Director: Jordan Peele
Starring: Daniel Kaluuya, Allison Williams, Bradley Whitford, Caleb Landry Jones, Stephen Root, Catherine Keener
The film that propelled Jordan Peele, best known for his comedy work on MADtv and Comedy Central’s Key & Peele, into an emerging talent, in horror and in general, was Get Out. This film helped mark a shift in the industry. With a title taken from what Black folks would shout at characters in a horror film, Get Out follows a young Black man (Kaluuya) who discovers that his white girlfriend and her family aren’t what they seem. Beneath their smiling liberal facade lies a family preying on Black bodies, selling them off to the highest bidder. While horror has always addressed on social issues, Peele emerged as the right creative voice for the time, turning a $4.5 million budget into almost $260 million at the box office, and winning an Academy Award for Best Original Screenplay. Get Out brought Kaluuya to the forefront, and turned Jordan Peele into the most in-demand creative to this day.
Director: Barry Jenkins
Starring: Trevante Rhodes, André Holland, Janelle Monáe, Ashton Sanders, Jharrel Jerome, Naomie Harris, Mahershala Ali
A triumph in acting, cinematography, and writing, Barry Jenkins’s Moonlight should be studied. The film is a landmark in properly depicting Black skin on film, something that has been an issue since the creation of the medium. From Best Supporting Actor winner Mahershala Ali as a guiding light to the work of Alex Hibbert, Ashton Sanders, and Trevante Rhodes in their portrayals of the child, teen, and adult Chiron, Moonlight spoke volumes for Black boys discovering themselves in a world not built to protect them. Moonlight deserved the Best Picture Oscar, as it does what great cinema does: it finds mesmerizing ways to deliver messages through stories that, frankly, you wouldn’t normally get to hear. A crowning achievement for the medium.
Director: Ryan Coogler
Starring: Michael B. Jordan, Hailee Steinfeld, Miles Caton, Jack O’Connell, Wunmi Mosaku, Jayme Lawson, Omar Benson Miller, Delroy Lindo
You want to know why Warner Bros. couldn’t say no when Ryan Coogler showed up with a list of demands before letting them distribute an idea as original as Sinners? Because they understood his track record. They saw that he entered the stage with critical acclaim through Fruitvale Station, telling the story of the last day of Oscar Grant’s life. He moved onto Creed in 2015, reawakening the Rocky franchise while turning his right hand man Michael B. Jordan into a household name before aligning with Chadwick Boseman for one of the MCU’s best film, Black Panther. When it was time for Coogler to request first-dollar gross, final cut, and ownership of the film after a quarter century, Warner Bros. could smell the $370.1 million box office on a budget of $100 million. This isn’t rocket science; Coogler’s been building to this the entire time.

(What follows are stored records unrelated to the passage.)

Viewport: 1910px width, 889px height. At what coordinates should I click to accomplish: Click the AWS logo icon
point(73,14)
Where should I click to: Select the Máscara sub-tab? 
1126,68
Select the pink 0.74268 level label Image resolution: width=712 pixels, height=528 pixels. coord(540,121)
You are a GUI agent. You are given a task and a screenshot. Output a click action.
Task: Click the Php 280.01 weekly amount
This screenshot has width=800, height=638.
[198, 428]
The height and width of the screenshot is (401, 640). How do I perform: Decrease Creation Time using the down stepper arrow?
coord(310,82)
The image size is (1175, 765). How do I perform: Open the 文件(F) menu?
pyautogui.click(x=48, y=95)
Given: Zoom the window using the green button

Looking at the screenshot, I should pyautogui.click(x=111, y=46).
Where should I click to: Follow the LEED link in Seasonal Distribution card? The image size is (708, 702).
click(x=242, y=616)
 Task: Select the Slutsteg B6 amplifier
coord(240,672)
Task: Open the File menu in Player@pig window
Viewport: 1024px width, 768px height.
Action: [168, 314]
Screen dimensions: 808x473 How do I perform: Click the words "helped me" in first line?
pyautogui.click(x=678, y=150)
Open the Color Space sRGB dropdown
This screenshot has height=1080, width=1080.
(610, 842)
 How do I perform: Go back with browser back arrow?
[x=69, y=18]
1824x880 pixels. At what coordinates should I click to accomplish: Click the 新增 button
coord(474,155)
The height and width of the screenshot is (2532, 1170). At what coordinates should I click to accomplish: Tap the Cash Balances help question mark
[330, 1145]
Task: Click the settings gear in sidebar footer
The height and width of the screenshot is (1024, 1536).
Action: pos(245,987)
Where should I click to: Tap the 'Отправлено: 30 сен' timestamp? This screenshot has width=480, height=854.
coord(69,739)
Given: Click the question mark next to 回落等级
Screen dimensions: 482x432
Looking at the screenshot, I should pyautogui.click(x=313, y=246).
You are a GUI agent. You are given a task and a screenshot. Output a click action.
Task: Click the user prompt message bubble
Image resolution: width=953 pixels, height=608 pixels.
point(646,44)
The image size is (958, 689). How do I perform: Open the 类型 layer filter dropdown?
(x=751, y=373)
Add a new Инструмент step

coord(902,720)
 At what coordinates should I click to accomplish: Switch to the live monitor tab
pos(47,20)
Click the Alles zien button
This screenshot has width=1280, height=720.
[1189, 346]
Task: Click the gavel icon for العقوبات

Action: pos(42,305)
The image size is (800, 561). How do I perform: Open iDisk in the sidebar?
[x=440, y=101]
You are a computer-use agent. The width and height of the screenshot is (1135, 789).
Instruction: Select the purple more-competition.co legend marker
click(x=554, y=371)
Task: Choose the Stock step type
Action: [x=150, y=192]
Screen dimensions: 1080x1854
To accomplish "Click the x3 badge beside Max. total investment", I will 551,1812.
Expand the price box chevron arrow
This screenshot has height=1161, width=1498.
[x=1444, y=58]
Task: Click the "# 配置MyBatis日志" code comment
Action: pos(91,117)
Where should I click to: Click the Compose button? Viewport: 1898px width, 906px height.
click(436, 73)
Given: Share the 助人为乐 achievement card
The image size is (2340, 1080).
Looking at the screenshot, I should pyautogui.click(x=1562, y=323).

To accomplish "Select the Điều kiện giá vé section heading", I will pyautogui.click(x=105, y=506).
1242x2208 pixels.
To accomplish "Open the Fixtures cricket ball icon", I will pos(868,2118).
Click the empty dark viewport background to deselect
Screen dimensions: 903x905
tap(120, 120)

In Sinners, Coogler does what he does best: creates a bloody good vampire flick focused on a pair of twins (both played by Jordan, work which earned him an Oscar for Best Actor) who hit a lick on the mob in the 1930s and plan on opening a juke joint with the proceeds during a whole vampire invasion. Through captivating visuals and memorable music selections (including the work of exciting newcomer Miles Caton), Sinners swung for the fences, hitting home runs every time. Sixteen Oscar nominations later (with wins for Best Actor, Best Cinematography, Best Score, and Best Original Screenplay), Sinners is both Coogler’s crowning achievement and a beacon of hope for the future of Black filmmakers.